I guess I will start by saying that this summer I learned a lot about myself and what I am truly interested in. I learned country clubs and the food and beverage industry are not for me. I also learned what it's like working in a job you are not 100% happy with. Though I also learned that no experience is a waste. By NO means do I regret my internship because that's what an internship is all about. I used this summer to grow as a person. I realized where my true passions lie. I want to do something related to business and events. I learned I can't give up on my dreams to maybe even one day start my own business. I now know what it's like not being 100% happy with your career and I don't want that to settle for something I don't absolutely love. I guess what I want to tell you guys is it's never to late to start over and pursue your dreams! My dreams this year are completely different then last year and that's ok. This quote above is one of my favorite quotes "It's never too late to be whoever you want to be. I hope you live a life you are proud of, and if you find that you are not, I hope you have the strength to start over". Like the quote says if you are not happy with something all you have to do is start over don't just settle because you are afraid. I am proud of what I accomplished this summer but it was not who I am so I am starting over!

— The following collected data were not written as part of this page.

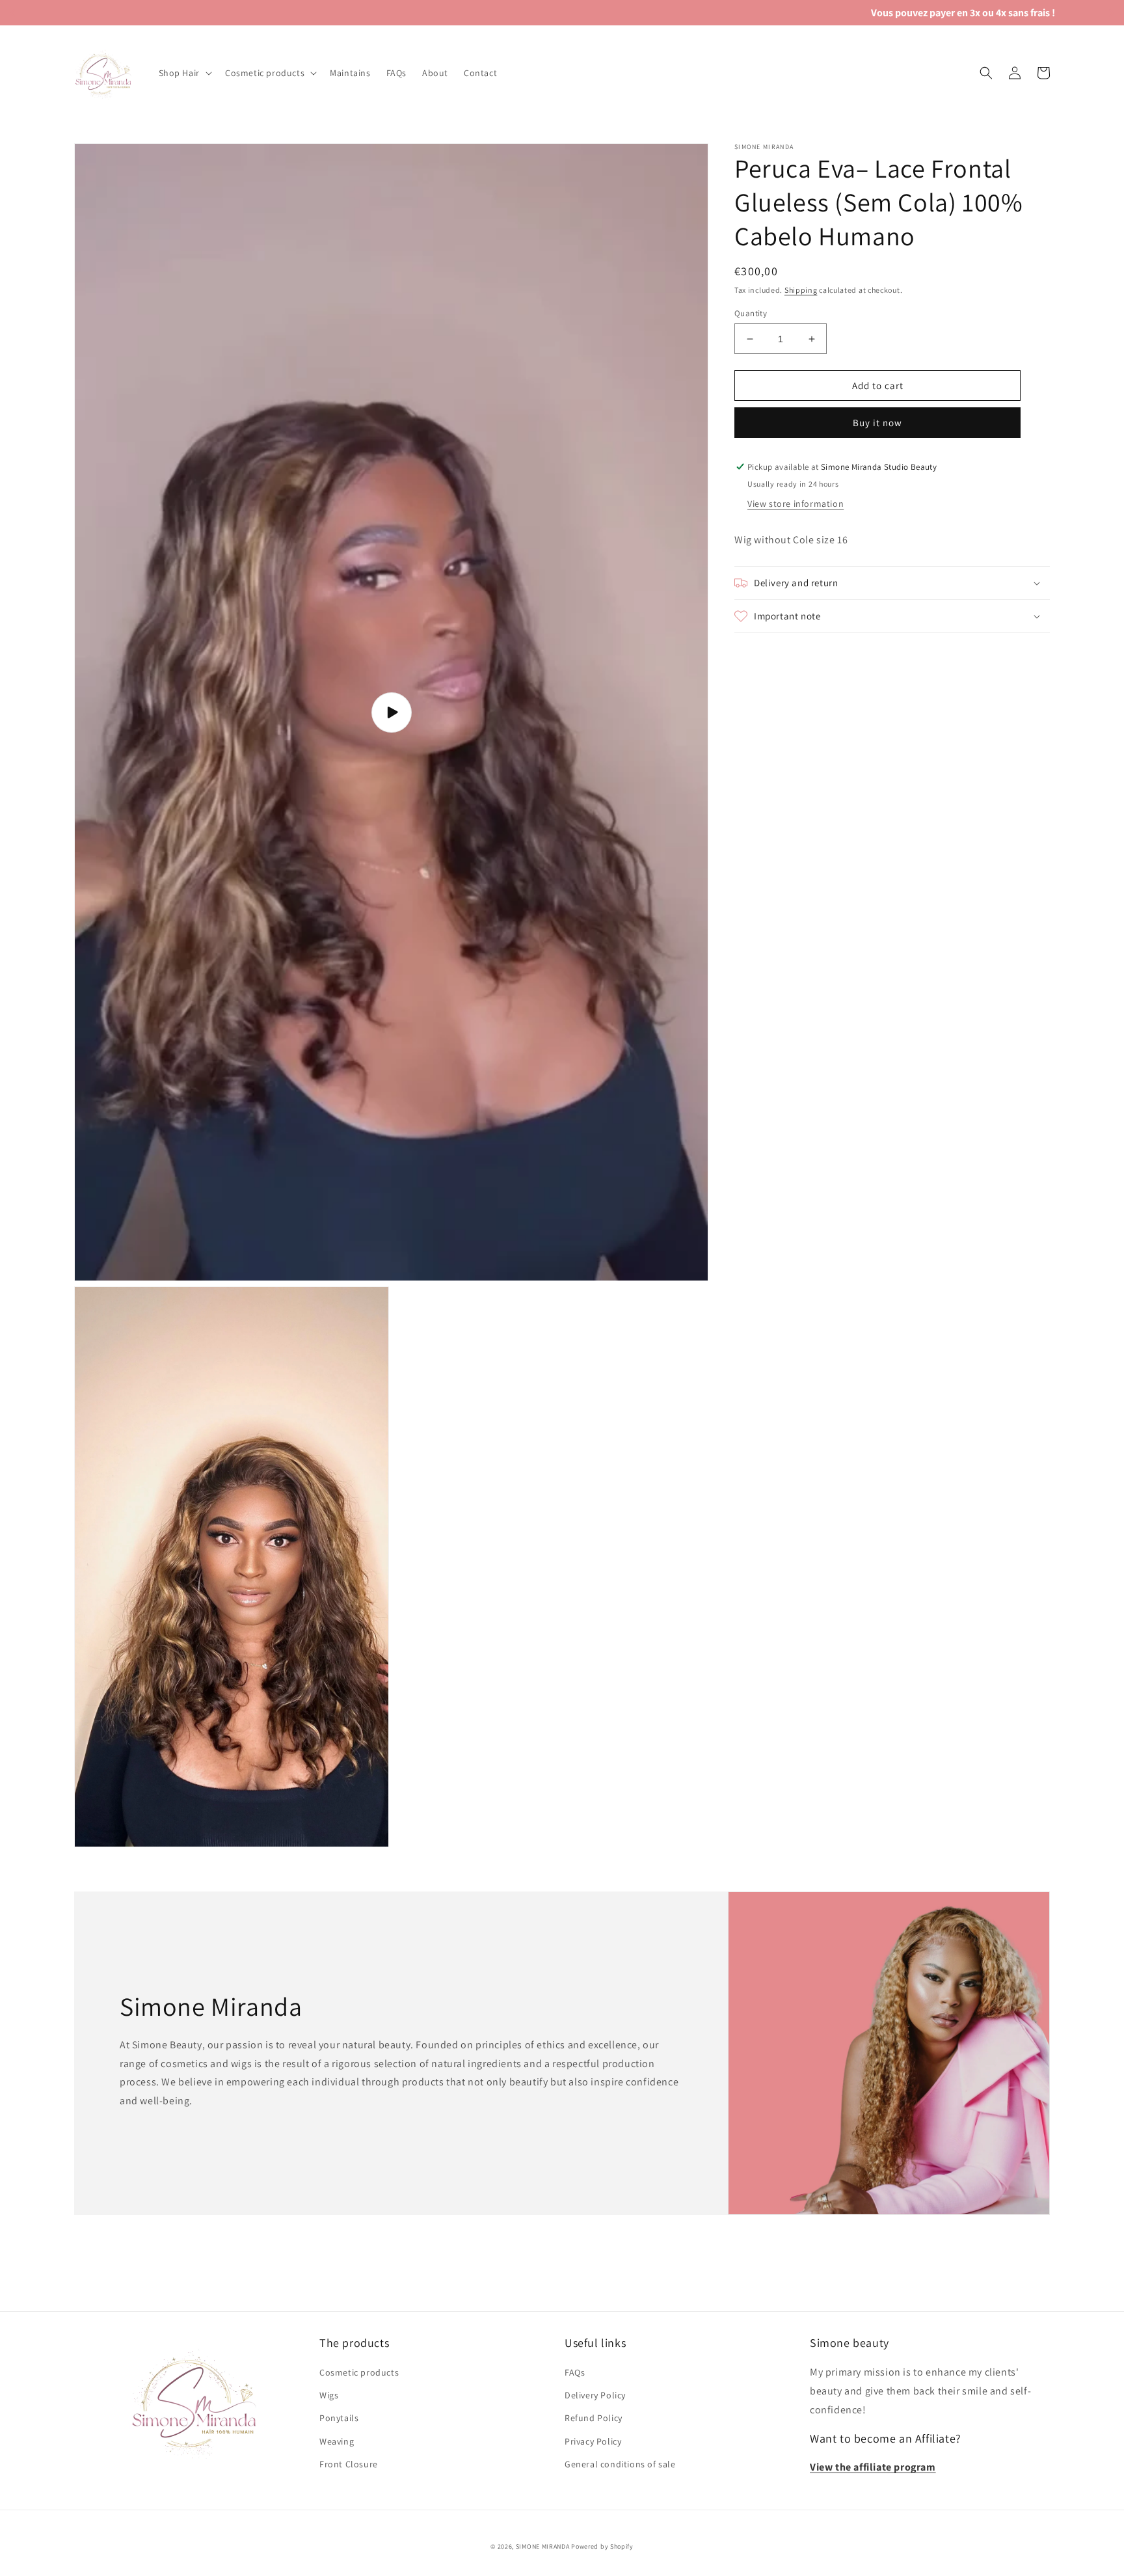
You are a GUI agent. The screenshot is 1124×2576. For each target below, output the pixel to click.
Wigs (328, 2395)
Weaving (336, 2441)
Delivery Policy (595, 2395)
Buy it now (877, 422)
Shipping (801, 290)
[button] (184, 73)
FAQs (575, 2372)
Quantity (750, 313)
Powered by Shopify (602, 2546)
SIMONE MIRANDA (543, 2546)
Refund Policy (593, 2418)
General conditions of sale (620, 2464)
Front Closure (348, 2464)
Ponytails (338, 2418)
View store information (795, 503)
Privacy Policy (593, 2441)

This second part of this rant I am going to talk about decisions. I recently made a big decision to quit the academic organization I was involved in last year after my experiences this summer. This was something I thought about forever but I evenly decided that I just wasn't interested enough to do it again this year. I was so scared and worried. What if I am making the wrong decision? What if I regret my decision? What am I going to do next summer? The truth is my gut was telling me not to do it but it still was scary. I think this quote is so true. Just because something seems scary doesn't mean you shouldn't do it or it's the wrong decision. I took a risk and for now I am so happy with my decision! Trust your gut and don't be afraid to jump ;)
I hope that post wasn't to boring but if it was I will be back to my regular posts tomorrow I just want to share some inspiration with you today!